A Study of the Safety and Effectiveness of Levofloxacin Compared With Ceftriaxone Sodium or Cefuroxime Axetil in the Treatment of Adults With Pneumonia
Information source: Johnson & Johnson Pharmaceutical Research & Development, L.L.C.
Information obtained from ClinicalTrials.gov on June 20, 2008 Link to the current ClinicalTrials.gov record.
Condition(s) targeted: Pneumonia
Intervention: levofloxacin (Drug)
Phase: Phase 2/Phase 3
Status: Completed
Sponsored by: Johnson & Johnson Pharmaceutical Research & Development, L.L.C. Official(s) and/or principal investigator(s): Johnson & Johnson Pharmaceutical Research and Development, L.L.C. Clinical Trial, Study Director, Affiliation: Johnson & Johnson Pharmaceutical Research & Development, L.L.C.
Summary
The purpose of this study is evaluation of the safety and effectiveness of levofloxacin, an
antibiotic, compared with ceftriaxone sodium or cefuroxime axetil in the treatment of adults
with pneumonia.
Clinical Details
Official title: A Multicenter, Active-Controlled, Randomized Study To Evaluate The Safety And Efficacy Of Levofloxacin Versus Ceftriaxone Sodium Or Cefuroxime Axetil In The Treatment Of Community-Acquired Pneumonia In Adults
Study design: Treatment, Randomized, Open Label, Active Control, Parallel Assignment, Safety/Efficacy Study
Primary outcome: Clinical response rate (reduction in signs and symptoms, improvement in x-ray findings) at post-therapy (5 - 7 days after the last dose of study drug).

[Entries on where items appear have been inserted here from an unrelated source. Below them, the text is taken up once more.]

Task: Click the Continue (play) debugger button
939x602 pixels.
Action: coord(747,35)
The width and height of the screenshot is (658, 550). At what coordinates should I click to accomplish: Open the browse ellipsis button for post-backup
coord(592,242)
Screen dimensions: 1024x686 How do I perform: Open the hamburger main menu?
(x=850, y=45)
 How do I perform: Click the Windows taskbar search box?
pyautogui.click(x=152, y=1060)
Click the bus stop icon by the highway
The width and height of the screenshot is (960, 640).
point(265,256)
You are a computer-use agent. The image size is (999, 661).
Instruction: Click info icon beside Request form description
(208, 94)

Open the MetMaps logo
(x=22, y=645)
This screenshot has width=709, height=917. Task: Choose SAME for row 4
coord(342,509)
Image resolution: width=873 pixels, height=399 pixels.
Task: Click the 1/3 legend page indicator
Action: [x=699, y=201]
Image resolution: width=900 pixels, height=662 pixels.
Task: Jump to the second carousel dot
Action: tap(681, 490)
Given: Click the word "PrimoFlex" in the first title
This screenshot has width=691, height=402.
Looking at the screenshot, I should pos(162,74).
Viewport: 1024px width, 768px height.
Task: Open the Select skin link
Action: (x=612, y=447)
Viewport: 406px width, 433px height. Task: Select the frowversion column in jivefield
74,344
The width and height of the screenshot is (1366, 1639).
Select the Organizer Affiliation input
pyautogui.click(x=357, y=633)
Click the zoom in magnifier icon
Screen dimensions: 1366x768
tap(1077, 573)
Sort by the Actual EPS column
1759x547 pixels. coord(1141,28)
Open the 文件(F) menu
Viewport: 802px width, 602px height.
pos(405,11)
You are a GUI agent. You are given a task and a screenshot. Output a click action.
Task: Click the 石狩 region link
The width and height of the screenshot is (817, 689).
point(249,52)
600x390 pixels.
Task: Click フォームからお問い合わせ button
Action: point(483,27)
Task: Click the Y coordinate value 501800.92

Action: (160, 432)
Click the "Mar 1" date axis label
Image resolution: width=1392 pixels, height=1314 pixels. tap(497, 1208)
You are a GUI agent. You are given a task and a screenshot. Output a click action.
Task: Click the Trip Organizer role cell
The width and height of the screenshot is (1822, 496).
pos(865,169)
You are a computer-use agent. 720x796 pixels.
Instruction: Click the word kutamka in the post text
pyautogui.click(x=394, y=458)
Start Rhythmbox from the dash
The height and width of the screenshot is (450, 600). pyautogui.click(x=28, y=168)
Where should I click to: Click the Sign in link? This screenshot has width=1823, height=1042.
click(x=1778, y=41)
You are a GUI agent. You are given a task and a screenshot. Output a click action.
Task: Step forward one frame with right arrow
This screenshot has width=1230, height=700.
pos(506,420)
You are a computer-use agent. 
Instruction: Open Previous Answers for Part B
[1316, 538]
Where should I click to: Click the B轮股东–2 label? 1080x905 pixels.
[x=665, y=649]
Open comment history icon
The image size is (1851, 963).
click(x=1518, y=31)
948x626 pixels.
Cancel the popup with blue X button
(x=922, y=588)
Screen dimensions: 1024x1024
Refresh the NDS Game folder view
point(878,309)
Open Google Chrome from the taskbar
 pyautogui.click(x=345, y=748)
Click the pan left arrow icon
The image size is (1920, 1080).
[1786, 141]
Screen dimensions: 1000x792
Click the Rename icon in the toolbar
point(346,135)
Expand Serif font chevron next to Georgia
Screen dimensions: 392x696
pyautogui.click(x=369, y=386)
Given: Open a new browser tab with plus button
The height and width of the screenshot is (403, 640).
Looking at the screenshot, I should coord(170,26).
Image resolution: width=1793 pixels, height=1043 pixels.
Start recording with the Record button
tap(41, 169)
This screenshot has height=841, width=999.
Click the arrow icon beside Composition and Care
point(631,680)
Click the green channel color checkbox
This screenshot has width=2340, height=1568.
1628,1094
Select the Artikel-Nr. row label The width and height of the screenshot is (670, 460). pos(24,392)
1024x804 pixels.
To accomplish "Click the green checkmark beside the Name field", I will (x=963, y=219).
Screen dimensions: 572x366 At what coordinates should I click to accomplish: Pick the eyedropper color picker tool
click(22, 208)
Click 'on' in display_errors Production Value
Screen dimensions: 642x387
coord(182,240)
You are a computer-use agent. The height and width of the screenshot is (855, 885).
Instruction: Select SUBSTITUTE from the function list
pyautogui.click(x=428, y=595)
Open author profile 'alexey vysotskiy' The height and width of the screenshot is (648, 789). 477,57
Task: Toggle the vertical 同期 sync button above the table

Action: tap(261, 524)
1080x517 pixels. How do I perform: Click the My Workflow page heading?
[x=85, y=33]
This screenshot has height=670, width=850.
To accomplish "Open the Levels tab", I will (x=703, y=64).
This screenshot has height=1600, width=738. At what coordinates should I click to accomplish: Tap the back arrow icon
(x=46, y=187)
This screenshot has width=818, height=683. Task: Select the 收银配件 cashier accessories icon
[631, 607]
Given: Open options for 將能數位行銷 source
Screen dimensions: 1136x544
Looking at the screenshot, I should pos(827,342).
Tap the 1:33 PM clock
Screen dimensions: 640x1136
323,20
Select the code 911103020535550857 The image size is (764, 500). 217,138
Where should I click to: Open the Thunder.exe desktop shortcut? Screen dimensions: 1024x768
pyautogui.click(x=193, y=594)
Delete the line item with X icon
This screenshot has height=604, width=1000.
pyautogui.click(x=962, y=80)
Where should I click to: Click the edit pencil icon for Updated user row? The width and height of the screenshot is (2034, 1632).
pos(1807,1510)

Secondary outcome: Rate of elimination of disease-causing bacteria, by patient, and by type of bacteria; incidence of adverse events; changes in physical examination and laboratory tests after treatment with study drug
Detailed description:
This is a randomized, open-label, parallel group, multicenter study to determine the safety
and effectiveness of levofloxacin (488 mg once daily by mouth or 500 mg administered
intravenously once daily for 7 - 14 days) compared with ceftriaxone sodium (1 - 2 grams administered into a vein or muscle once daily or in divided doses twice daily for 7 - 14 days) or cefuroxime axetil (500 mg by mouth twice daily for 7 - 14 days) in adults with
community-acquired pneumonia. The study consists of 4 visits: one visit for screening and
enrollment, and 3 visits for assessment of safety and effectiveness (one visit on Day 2 - 4 [on-therapy], one visit [post-therapy] 5 - 7 days after the last dose of the study drug, and one visit [post-study] 21 - 28 days after the last dose of the study drug). The total
duration of patient participation in the study is approximately 6 weeks. Levofloxacin is an
antibacterial agent used for the treatment of many types of infections in adults. The purpose
of this study is to compare the safety and effectiveness of levofloxacin with other
frequently used antibiotics (ceftriaxone sodium or cefuroxime axetil) in the treatment of
adults with pneumonia acquired in the community. The primary efficacy assessment is the
clinical response 5 - 7 days after the last dose of study drug, (categorized as cured,
improved, or failed) based upon changes in signs and symptoms, and changes in x-ray findings,
Safety evaluations (incidence of adverse events, physical examination, and laboratory tests)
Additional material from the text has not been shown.